* TASK REQUIREMENTS:
Recast the part of the rows below that opens with the line containing "Pick the parcel" and closes with the line containing "Open the Kunde" as a Markdown table with columns No. and Line. Number each line in order and leave out blank lines.

* ENTRIES PROVIDED:
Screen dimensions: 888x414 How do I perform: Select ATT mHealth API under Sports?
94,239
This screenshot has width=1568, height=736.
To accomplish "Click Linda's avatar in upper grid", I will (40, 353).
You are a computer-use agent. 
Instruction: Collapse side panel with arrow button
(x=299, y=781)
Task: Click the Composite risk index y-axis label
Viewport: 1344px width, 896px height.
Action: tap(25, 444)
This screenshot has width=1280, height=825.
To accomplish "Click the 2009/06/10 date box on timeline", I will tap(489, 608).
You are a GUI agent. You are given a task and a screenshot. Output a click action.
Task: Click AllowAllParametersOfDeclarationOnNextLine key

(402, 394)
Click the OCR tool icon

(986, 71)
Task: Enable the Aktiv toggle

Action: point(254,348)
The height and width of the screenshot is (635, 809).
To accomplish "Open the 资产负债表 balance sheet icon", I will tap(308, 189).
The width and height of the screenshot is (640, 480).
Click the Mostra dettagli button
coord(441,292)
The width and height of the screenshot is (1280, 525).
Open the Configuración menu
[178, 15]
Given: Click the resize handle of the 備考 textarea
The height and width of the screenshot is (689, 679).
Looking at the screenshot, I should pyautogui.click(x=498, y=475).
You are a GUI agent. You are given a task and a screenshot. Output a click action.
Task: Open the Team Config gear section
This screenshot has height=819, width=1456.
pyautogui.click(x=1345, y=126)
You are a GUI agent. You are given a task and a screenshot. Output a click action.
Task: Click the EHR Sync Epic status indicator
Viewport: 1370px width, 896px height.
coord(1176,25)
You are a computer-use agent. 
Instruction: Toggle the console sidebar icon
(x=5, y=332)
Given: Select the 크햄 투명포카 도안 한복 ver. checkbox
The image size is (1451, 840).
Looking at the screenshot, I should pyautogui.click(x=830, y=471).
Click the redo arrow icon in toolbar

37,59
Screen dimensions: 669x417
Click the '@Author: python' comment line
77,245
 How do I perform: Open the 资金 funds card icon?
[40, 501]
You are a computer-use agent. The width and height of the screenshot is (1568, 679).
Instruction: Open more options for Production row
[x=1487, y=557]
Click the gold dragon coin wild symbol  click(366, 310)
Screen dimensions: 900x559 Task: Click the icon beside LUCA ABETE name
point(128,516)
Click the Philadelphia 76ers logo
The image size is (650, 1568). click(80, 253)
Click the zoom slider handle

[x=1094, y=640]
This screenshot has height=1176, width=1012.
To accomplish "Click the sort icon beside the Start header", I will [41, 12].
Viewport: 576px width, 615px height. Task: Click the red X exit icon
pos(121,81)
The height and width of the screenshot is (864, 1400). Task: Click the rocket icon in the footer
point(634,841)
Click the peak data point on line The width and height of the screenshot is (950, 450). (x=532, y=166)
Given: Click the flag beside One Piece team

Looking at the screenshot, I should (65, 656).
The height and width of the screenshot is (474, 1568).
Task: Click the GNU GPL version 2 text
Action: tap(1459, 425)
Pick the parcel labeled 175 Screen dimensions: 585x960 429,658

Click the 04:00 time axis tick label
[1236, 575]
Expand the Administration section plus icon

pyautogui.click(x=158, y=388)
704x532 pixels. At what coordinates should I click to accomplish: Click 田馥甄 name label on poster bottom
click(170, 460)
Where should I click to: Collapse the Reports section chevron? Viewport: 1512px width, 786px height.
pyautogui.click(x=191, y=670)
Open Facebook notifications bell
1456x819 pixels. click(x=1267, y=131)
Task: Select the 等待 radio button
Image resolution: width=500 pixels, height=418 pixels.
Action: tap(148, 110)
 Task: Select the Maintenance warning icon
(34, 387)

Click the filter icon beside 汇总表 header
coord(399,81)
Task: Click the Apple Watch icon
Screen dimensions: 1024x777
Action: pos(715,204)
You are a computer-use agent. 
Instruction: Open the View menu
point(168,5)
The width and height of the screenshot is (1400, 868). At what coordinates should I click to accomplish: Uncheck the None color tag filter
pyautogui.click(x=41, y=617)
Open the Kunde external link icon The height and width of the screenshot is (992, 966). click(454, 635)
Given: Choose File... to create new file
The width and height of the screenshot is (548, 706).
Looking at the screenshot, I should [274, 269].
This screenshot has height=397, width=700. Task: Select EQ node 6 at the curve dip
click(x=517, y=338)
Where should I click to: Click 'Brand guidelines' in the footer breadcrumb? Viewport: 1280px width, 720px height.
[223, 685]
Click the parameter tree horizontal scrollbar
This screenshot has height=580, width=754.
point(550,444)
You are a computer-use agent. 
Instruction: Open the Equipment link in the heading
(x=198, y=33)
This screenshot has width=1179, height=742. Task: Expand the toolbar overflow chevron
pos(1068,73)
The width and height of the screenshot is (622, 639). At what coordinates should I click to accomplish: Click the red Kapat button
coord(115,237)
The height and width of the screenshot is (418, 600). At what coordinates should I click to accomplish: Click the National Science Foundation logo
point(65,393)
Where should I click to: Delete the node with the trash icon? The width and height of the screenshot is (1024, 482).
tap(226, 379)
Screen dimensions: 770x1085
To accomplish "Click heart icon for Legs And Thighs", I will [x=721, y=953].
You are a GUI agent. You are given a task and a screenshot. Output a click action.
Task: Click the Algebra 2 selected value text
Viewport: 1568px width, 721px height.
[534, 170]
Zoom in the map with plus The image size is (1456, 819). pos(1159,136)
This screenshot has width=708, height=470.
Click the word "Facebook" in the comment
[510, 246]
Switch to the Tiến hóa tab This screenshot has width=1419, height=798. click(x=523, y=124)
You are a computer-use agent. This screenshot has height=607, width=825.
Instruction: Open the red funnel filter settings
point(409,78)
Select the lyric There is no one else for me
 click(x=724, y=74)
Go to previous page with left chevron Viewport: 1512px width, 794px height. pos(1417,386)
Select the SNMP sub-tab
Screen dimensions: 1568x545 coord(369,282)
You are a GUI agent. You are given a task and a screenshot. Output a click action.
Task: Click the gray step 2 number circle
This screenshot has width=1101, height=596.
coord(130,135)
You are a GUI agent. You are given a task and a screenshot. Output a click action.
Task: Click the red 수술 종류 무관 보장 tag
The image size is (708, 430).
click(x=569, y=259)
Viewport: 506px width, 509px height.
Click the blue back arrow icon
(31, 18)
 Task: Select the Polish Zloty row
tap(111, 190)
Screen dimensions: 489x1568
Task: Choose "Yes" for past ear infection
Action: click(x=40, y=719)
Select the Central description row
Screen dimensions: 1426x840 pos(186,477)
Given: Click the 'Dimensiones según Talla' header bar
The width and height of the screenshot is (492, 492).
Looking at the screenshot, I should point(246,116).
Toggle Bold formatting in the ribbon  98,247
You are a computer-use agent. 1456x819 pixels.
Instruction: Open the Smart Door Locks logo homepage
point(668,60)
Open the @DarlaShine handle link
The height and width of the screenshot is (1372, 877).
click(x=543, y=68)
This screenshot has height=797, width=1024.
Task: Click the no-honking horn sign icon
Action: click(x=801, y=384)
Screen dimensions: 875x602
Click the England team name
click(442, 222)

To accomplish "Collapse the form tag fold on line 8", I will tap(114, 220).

* RESPONSE TO THIS TASK:
| No. | Line |
|---|---|
| 1 | Pick the parcel labeled 175 Screen dimensions: 585x960 429,658 |
| 2 | Click the 04:00 time axis tick label |
| 3 | [1236, 575] |
| 4 | Expand the Administration section plus icon |
| 5 | pyautogui.click(x=158, y=388) |
| 6 | 704x532 pixels. At what coordinates should I click to accomplish: Click 田馥甄 name label on poster bottom |
| 7 | click(170, 460) |
| 8 | Where should I click to: Collapse the Reports section chevron? Viewport: 1512px width, 786px height. |
| 9 | pyautogui.click(x=191, y=670) |
| 10 | Open Facebook notifications bell |
| 11 | 1456x819 pixels. click(x=1267, y=131) |
| 12 | Task: Select the 等待 radio button |
| 13 | Image resolution: width=500 pixels, height=418 pixels. |
| 14 | Action: tap(148, 110) |
| 15 |  Task: Select the Maintenance warning icon |
| 16 | (34, 387) |
| 17 | Click the filter icon beside 汇总表 header |
| 18 | coord(399,81) |
| 19 | Task: Click the Apple Watch icon |
| 20 | Screen dimensions: 1024x777 |
| 21 | Action: pos(715,204) |
| 22 | You are a computer-use agent.  |
| 23 | Instruction: Open the View menu |
| 24 | point(168,5) |
| 25 | The width and height of the screenshot is (1400, 868). At what coordinates should I click to accomplish: Uncheck the None color tag filter |
| 26 | pyautogui.click(x=41, y=617) |
| 27 | Open the Kunde external link icon The height and width of the screenshot is (992, 966). click(454, 635) |